Ketiga, tindakan Firli dan Karyoto yang kemudian menerbitkan surat perintah penyidikan dan pelimpaan perkara ke pihak kepolisian diduga tak lebih dahulu menggunakan mekanisme gelar perkara di internal lembaga antirasuah tersebut. Padahal, berdasarkan aturan internal yang ada, untuk mengeluarkan surat perintah penyidikan dan pelimpahan harus didahului oleh gelar perkara yang diikuti oleh petinggi di kedeputian penindakan bersama pimpinan KPK lainnya.

Dugaan keempat, Kurnia menyebut tindakan yang dilakukan Firli yaitu mengambil alih penanganan Inspektorat Jenderal Kemendikbud adalah atas inisiatifnya sendiri tanpa melibatkan pihak lain ataupun mendengar masukan dari pimpinan yang lainnya. Jika hal ini benar, maka tindakan Firli tersebut telah bertentangan dengan Pasal 21 UU KPK yang menyebut pimpinan KPK harus bersifat kolektif kolegial.

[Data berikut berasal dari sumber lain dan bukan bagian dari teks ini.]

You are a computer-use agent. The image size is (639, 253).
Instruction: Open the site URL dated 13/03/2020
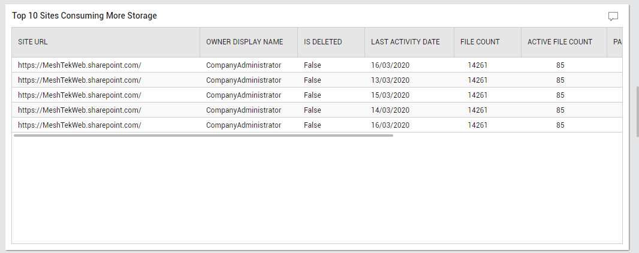point(80,80)
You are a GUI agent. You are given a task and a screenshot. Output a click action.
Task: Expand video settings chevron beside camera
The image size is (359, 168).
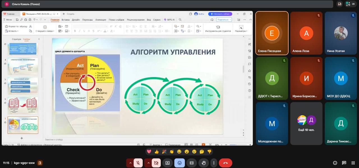coord(148,163)
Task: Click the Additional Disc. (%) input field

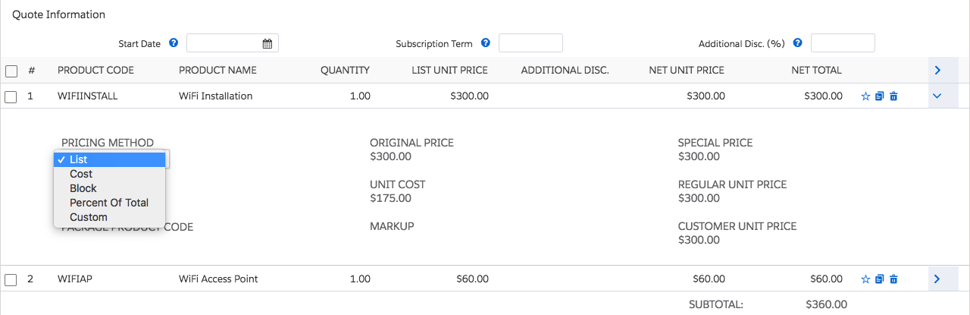Action: click(843, 43)
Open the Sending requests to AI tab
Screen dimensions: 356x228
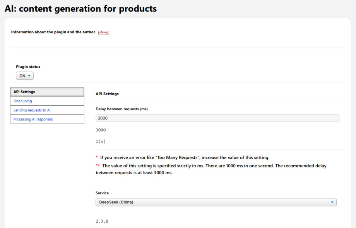(47, 110)
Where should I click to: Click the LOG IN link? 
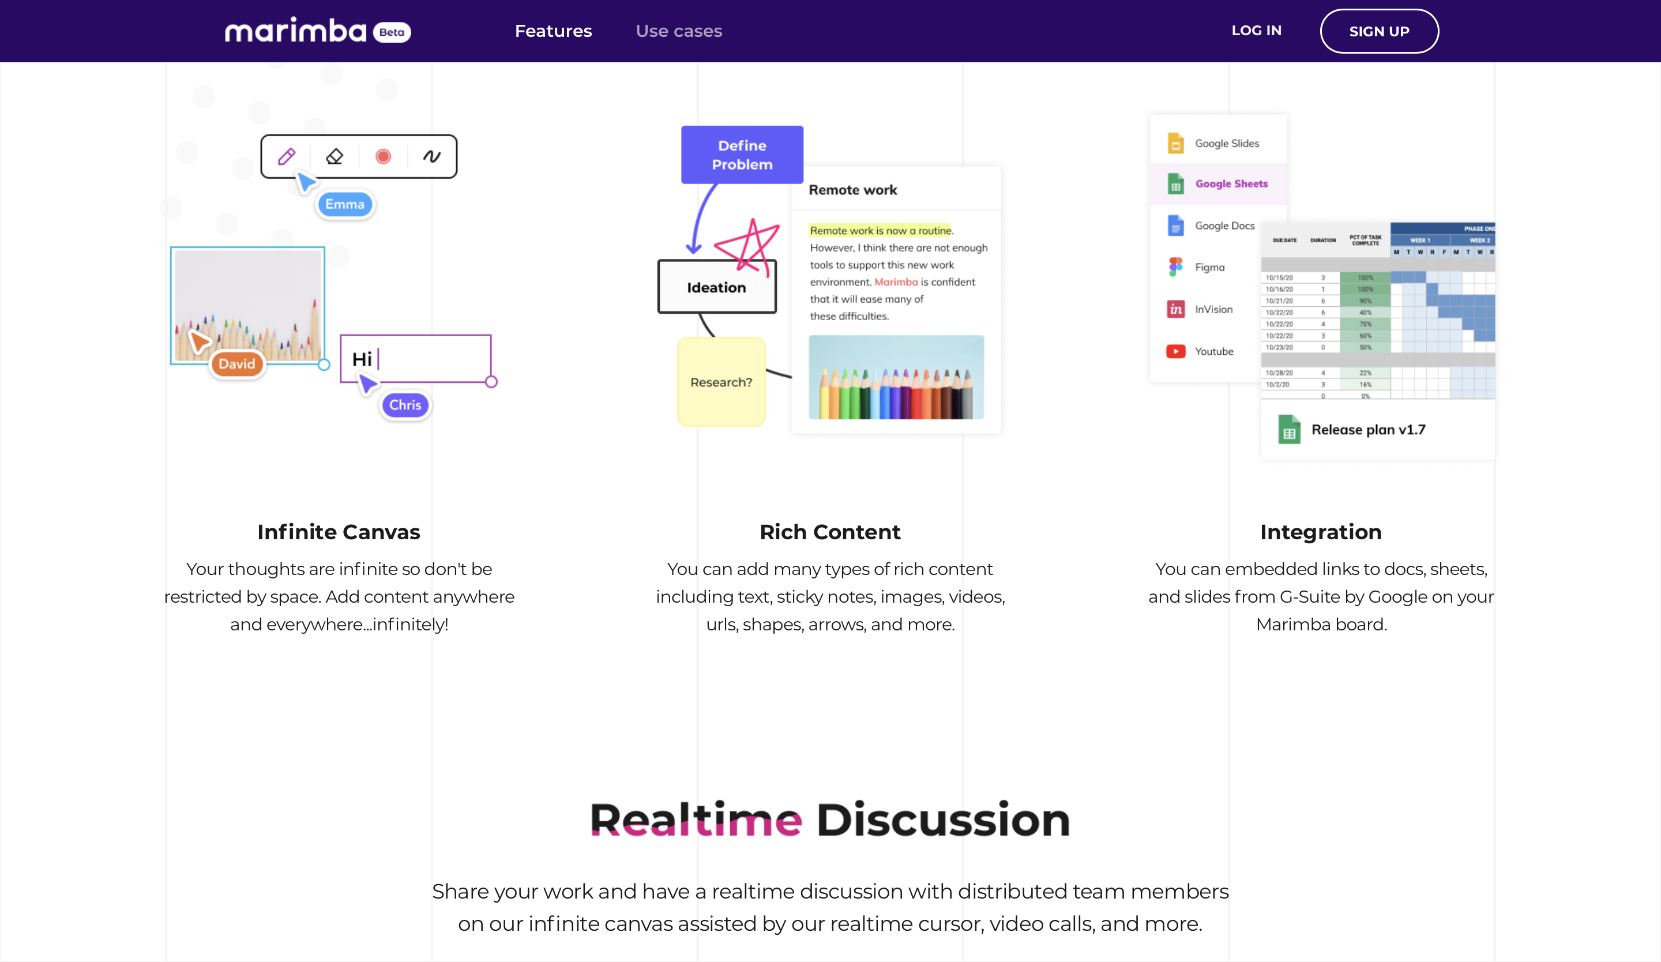tap(1256, 30)
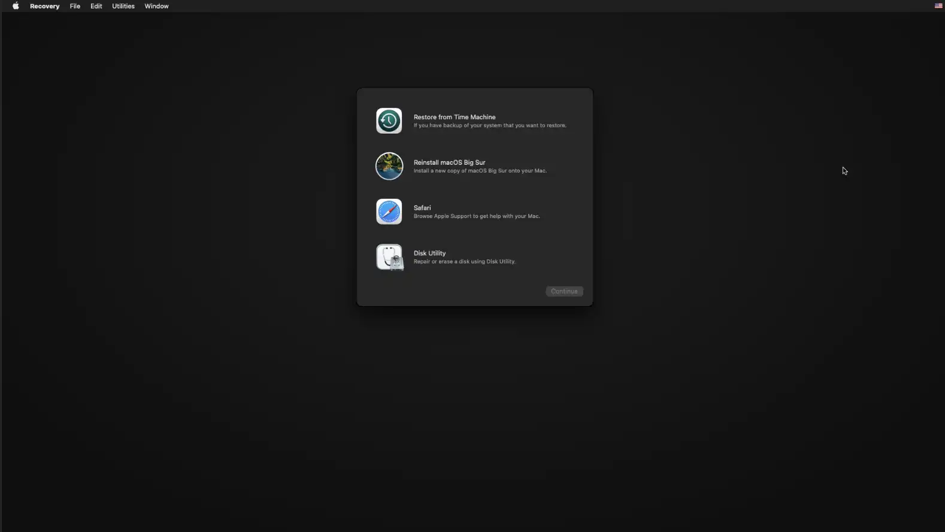945x532 pixels.
Task: Expand the Utilities menu
Action: coord(123,6)
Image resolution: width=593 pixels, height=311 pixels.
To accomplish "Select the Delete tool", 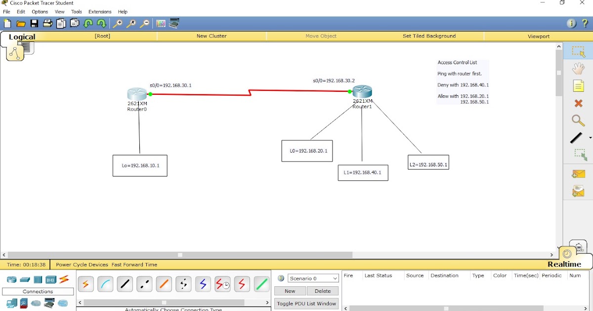I will [x=578, y=104].
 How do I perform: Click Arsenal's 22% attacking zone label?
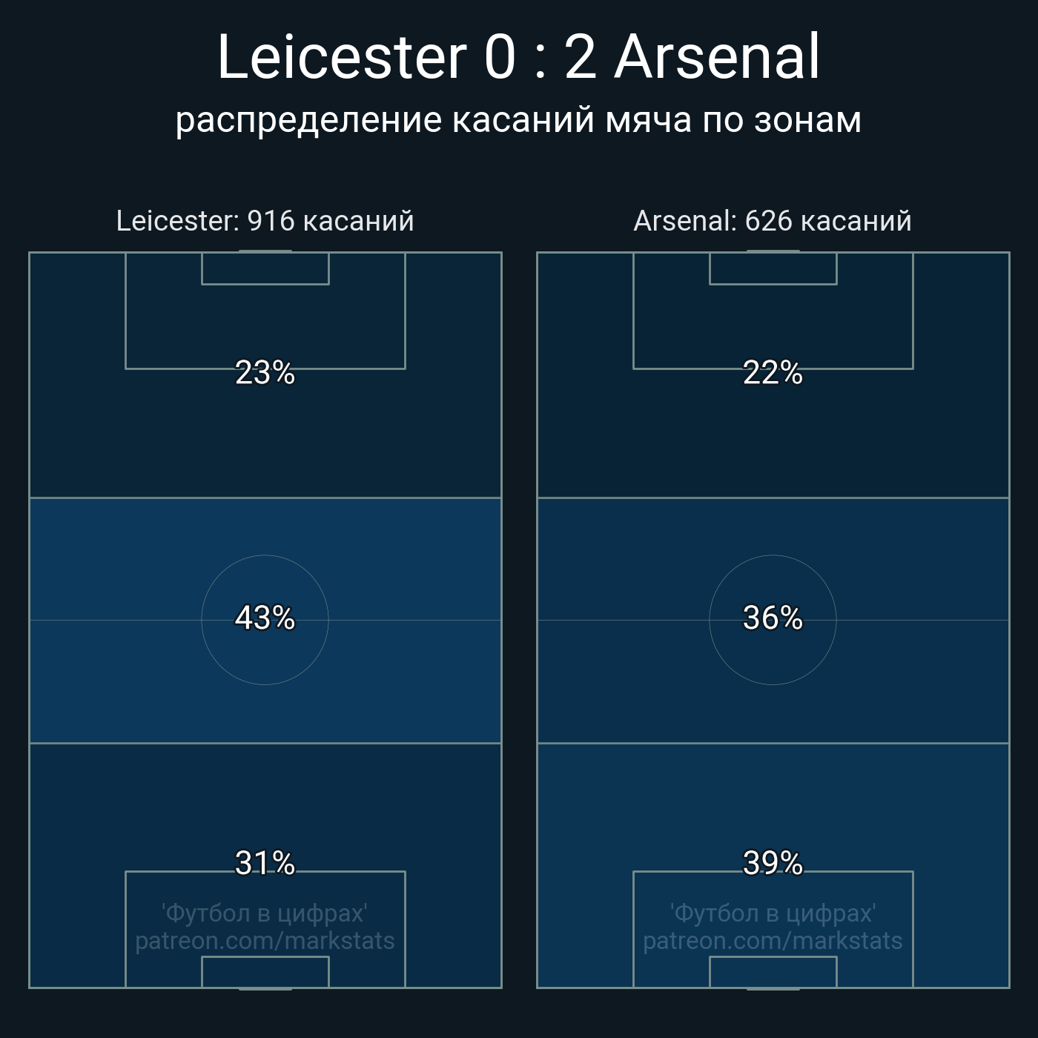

Maka berdasarkan penjalasan dugaan tersebut, ICW menduga tindakan Firli dan Karyoto telah melanggar Pasal 4 ayat (1) huruf b, Pasal 5 ayat (1) huruf c, Pasal 5 ayat (2) huruf a, Pasal 6 ayat (1) huruf e, Pasal 7 ayat (1) huruf a, Pasal 7 ayat (1) huruf b, Pasal 7 ayat (1) huruf c Peraturan Dewan Pengawas Nomor 2 Tahun 2020 tentang Penegakan Kode Etik dan Pedoman Perilaku Komisi Pemberantasan Korupsi.

Atas pelaporan ini, Kurnia kemudian mendesak agar Dewan Pengawas KPK bisa melaksanakan sidang dugaan pelanggaran kode etik terhadap Firli dan Karyoto. Selanjutnya, Tumpak Hatorangan, cs juga didesak untuk memanggil keduanya dan saksi yang relevan dengan pelaporan ini.

Diketahui, Dewan Pengawas KPK beberapa lalu telah memutus Aprizal melakukan pelanggaran kode etik terkait OTT UNJ dan Kemendikbud. Dia terbukti melanggar Pasal 5 Ayat 2 huruf A Peraturan Dewan Pengawas KPK Nomor 2 Tahun 2020 tentang Penegakan Kode Etik dan Pedoman Perilaku KPK. Setelah diputus bersalah, Aprizal kemudian dijatuhi hukuman sanksi ringan berupa teguran lisan yang berlaku selama satu bulan.

Sebelumnya, Firli juga sudah pernah dilaporkan ke Dewan Pengawas KPK karena menggunakan helikopter mewah saat melakukan perjalanan ke kampung halamannya beberapa waktu lalu. Meski terbukti bersalah, dia hanya diberikan hukuman berupa teguran lisan.